Table 1 Global Epidemiological Characteristics of Legionnaires’ Disease

The composition of the susceptible population for Legionellosis is evolving along with changes in the global population structure. High-risk factors for Legionnaires infection include men over 50 years old, smokers, and individuals with underlying diseases such as diabetes, cancer, or immunosuppression; however, anyone can develop Legionellosis.^63–65 With the accelerated global aging process and the increasing number of immunocompromised individuals, the size of the susceptible population for Legionellosis continues to expand, presenting new challenges for disease prevention and control. In addition, Legionellosis shows a seasonal pattern, with summer and early autumn being the most common times of year for infection. Research has shown that warm and humid climates are associated with an increased incidence of Legionellosis.^66,67 This feature suggests that global climate change may further affect the spatiotemporal distribution of this disease.

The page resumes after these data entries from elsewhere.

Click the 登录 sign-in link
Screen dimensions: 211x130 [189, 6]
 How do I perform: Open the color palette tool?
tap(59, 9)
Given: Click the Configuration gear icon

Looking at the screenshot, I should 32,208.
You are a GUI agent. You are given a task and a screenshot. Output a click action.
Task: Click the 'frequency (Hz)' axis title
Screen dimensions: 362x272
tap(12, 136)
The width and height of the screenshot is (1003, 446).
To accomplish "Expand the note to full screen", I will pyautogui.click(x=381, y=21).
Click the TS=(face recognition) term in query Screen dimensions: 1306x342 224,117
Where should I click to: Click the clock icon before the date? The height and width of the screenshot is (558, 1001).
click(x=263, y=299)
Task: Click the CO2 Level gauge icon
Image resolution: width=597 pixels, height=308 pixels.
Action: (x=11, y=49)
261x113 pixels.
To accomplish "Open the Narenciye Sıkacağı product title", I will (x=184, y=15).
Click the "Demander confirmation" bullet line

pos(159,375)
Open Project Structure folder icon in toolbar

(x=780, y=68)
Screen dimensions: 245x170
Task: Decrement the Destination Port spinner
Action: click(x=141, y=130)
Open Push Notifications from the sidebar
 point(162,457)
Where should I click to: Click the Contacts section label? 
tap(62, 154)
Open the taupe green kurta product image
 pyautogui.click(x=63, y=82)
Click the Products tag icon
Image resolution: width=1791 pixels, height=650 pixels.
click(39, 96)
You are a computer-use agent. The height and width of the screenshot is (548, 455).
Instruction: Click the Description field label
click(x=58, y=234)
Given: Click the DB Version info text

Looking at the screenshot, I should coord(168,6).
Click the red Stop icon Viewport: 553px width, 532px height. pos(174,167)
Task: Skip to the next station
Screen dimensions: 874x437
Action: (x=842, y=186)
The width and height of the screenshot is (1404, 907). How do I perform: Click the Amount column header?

Legionellosis develops as sporadic cases or as outbreaks. According to the sources of infection, legionellosis is usually classified into community-acquired (CALD), travel-associated (TALD), or healthcare-associated (HALD). In recent years, the number of TALD cases, and ship-associated events, occur repeatedly, making them a key focus of monitoring.⁶⁸ Hotel-associated cases are typically associated with hotel cooling towers and/or potable water systems, while ship-related cases are most frequently linked to hot tubs.⁶⁹ Consistent with European data, most L. pneumophila strains isolated from German patients belong to clones that have emerged worldwide.⁷⁰ In Singapore, the proportion of imported cases has increased from 6.2% to 27.3%, usually associated with overnight stays in public places.⁶⁰ Differences exist in the distribution of infection sources across countries. In Japan, Public baths are the main source of infection.⁷¹ Australia and New Zealand have reported an increase in Long Beach Legionella infections associated with potted plants and compost.⁷²

Globally, L. pneumophila is the primary pathogen, with regional variations in serotypes and genotypes. In Valencia, Spain, ST1, ST578, and ST23 were the most prevalent sequence types among 1088 samples.⁷³ In France, L. pneumophila serogroup 1 accounts for 95.4% of clinical isolates but only 28.2% of environmental isolates. The most common non-L. pneumophila species, L. anisa, is more prevalent in the environment (13.8%) than in clinical samples (0.8%).⁷⁴ A 2002–2017 study in northeastern Italy tested 18,104 water samples and reported a 19.8% Legionella positivity rate; 50.8% of 63 medical institutions yielded positive results. L. pneumophila Sg 2–15 dominated hospitals (>74%), whereas Sg 1 predominated in swimming pools (82%). ST23 was the most common genotype in Italy.^75,76 Among 76,200 warm-water samples from 24 southern German regions, 15,300 (20.07%) were Legionella-positive. L. pneumophila constituted 84% of isolates, with marked regional variations.⁷⁷ Furthermore, the disease burden caused by Legionella longbeachae is particularly prominent in countries in the Southern Hemisphere.⁷² L. longbeachae is prominent: 59% in Australia,⁷⁸ 51.0% in New Zealand,⁵⁷ exceeding L. pneumophila and showing marked regional difference, suggesting significant differences in the composition of pathogen spectra across regions. In Japan, L. pneumophila is predominant, with common sequence types including ST23, ST120 and ST138.⁷¹ In South Korea, L. pneumophila is predominant, accounting for 85%.⁵⁹ In Thailand, L. pneumophila serogroup 1 accounts for 2–5% of urban cases. By contrast, it is rare in rural areas, where Legionella longbeachae is more common.⁷⁹ In China, a study detected Legionella in 22.43% (129/575) of water samples and 9.28% (41/442) of soil samples, with L. pneumophila accounting for 75%.⁸⁰

The global epidemiology of Legionellosis shows significant regional heterogeneity, and its true disease burden is shaped by the interplay of multiple factors, including surveillance systems, diagnostic capacity, demographic structure, climatic conditions, and pathogen distribution. While current data reflect the epidemiological trends in some regions, their comparability and completeness at a global level still require systematic improvement. Despite revealing the epidemiological characteristics of certain areas, existing data face substantial challenges in global comparability and completeness, highlighting an urgent need for further integration and optimization.

Diagnosis

The diagnosis of Legionellosis is based on a combination of clinical and radiological features as well as laboratory tests. Currently, the detection methods for Legionella include serology and antibody testing, bacterial culture, urinary antigen testing, and nucleic acid amplification testing.^81,82 Every method has its own merits and drawbacks (Table 2).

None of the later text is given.